But the astronomers were as much in the dark as any of us about the state of PSUDOKU. Who can say how many eons have passed, how many empires have risen and fallen, how many cultural upheavals have taken place in the mysterious being’s galaxy of residence? What technological and musical revolutions have taken place since the broadcast of the ebullient guitar ‘n’ drums bludgeoning that was Space Grind?

Apparently, more than we’ll ever know! Latest transmission Planetarisk Sudoku, arriving just in time for earth Christmas 2014, is a quantum leap. It represents a drastic change from Space Grind’s wild and crazy, jazz-influenced grindcore, to a zany, frenetic, precise, layered sound - one which still has grind at its core, but boasts more melodic focus, rhythmic interplay, tension, dynamics, and progressive songwriting than the previous artifact.

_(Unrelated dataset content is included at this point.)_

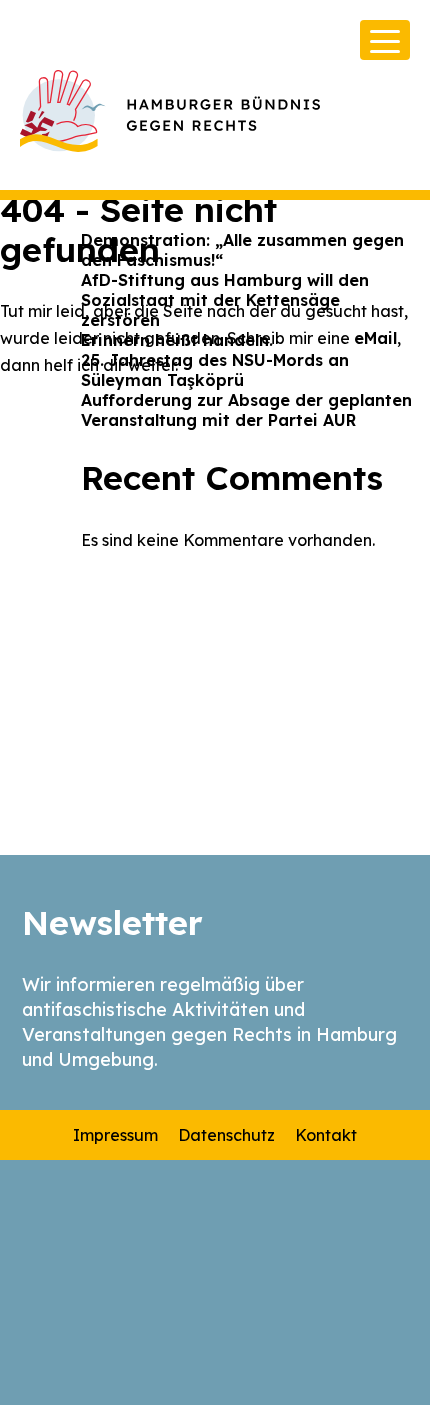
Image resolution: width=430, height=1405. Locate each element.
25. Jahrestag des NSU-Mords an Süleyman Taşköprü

It’s immediately obvious that there is a lot going on here. Where Space Grind was built on loud but twangy guitar, fast drumming, minimalist vocals and the occasional synthesizer or keyboard, Planetarisk Sudoku features all of the above, plus prominent bass, more synthesizers, mallets, Theremin, organ and some other surprises. As a result, the mix has become balanced and clean, in order to give each instrument consideration and space. The excitement here does not necessarily come from the in-the-red noise terror and relentless speed that traditional grindcore emphasizes. Rather, the thrills on Planetarisk Sudoku come from the complex compositions and the sheer difficulty of the rhythms and dynamics involved. In this way, Planetarisk Sudoku skews even further away from traditional grindcore and closer to fast math and progressive rock than its predecessor.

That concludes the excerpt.